Data for review below:

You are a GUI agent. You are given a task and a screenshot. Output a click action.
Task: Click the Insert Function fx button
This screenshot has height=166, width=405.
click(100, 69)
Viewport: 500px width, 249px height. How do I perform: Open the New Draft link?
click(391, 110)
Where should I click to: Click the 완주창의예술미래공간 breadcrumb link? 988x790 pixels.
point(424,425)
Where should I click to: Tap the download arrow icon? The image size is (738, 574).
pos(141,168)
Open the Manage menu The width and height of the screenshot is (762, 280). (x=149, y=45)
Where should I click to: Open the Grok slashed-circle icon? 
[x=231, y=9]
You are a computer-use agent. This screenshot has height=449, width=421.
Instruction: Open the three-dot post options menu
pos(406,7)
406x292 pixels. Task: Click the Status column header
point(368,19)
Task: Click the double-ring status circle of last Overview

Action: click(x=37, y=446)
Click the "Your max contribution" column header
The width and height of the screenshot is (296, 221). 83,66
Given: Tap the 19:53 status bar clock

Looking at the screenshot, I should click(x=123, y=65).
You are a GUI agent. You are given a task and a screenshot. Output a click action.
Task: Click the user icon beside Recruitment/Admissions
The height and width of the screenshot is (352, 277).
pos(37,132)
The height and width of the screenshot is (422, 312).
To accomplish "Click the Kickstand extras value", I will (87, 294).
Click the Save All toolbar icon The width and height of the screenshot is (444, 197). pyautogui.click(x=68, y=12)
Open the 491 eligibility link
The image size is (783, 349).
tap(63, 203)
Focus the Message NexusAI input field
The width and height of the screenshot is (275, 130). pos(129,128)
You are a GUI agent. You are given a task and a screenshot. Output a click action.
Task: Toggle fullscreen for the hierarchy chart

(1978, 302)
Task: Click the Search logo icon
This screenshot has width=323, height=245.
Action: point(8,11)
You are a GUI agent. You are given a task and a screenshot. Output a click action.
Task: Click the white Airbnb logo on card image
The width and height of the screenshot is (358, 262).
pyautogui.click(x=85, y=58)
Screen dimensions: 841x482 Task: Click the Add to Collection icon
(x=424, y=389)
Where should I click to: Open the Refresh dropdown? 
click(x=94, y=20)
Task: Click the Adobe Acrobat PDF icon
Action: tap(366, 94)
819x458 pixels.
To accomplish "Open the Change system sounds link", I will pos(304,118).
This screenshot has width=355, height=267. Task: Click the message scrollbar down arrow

End of Data for review.

Could you return every record above exactly as written?

You are a GUI agent. You are given a task and a screenshot. Output a click action.
Task: Click the Insert Function fx button
This screenshot has height=166, width=405.
click(100, 69)
Viewport: 500px width, 249px height. How do I perform: Open the New Draft link?
click(391, 110)
Where should I click to: Click the 완주창의예술미래공간 breadcrumb link? 988x790 pixels.
point(424,425)
Where should I click to: Tap the download arrow icon? The image size is (738, 574).
pos(141,168)
Open the Manage menu The width and height of the screenshot is (762, 280). (x=149, y=45)
Where should I click to: Open the Grok slashed-circle icon? 
[x=231, y=9]
You are a computer-use agent. This screenshot has height=449, width=421.
Instruction: Open the three-dot post options menu
pos(406,7)
406x292 pixels. Task: Click the Status column header
point(368,19)
Task: Click the double-ring status circle of last Overview

Action: click(x=37, y=446)
Click the "Your max contribution" column header
The width and height of the screenshot is (296, 221). 83,66
Given: Tap the 19:53 status bar clock

Looking at the screenshot, I should click(x=123, y=65).
You are a GUI agent. You are given a task and a screenshot. Output a click action.
Task: Click the user icon beside Recruitment/Admissions
The height and width of the screenshot is (352, 277).
pos(37,132)
The height and width of the screenshot is (422, 312).
To accomplish "Click the Kickstand extras value", I will (87, 294).
Click the Save All toolbar icon The width and height of the screenshot is (444, 197). pyautogui.click(x=68, y=12)
Open the 491 eligibility link
The image size is (783, 349).
tap(63, 203)
Focus the Message NexusAI input field
The width and height of the screenshot is (275, 130). pos(129,128)
You are a GUI agent. You are given a task and a screenshot. Output a click action.
Task: Toggle fullscreen for the hierarchy chart

(1978, 302)
Task: Click the Search logo icon
This screenshot has width=323, height=245.
Action: point(8,11)
You are a GUI agent. You are given a task and a screenshot. Output a click action.
Task: Click the white Airbnb logo on card image
The width and height of the screenshot is (358, 262).
pyautogui.click(x=85, y=58)
Screen dimensions: 841x482 Task: Click the Add to Collection icon
(x=424, y=389)
Where should I click to: Open the Refresh dropdown? 
click(x=94, y=20)
Task: Click the Adobe Acrobat PDF icon
Action: tap(366, 94)
819x458 pixels.
To accomplish "Open the Change system sounds link", I will pos(304,118).
This screenshot has width=355, height=267. Task: Click the message scrollbar down arrow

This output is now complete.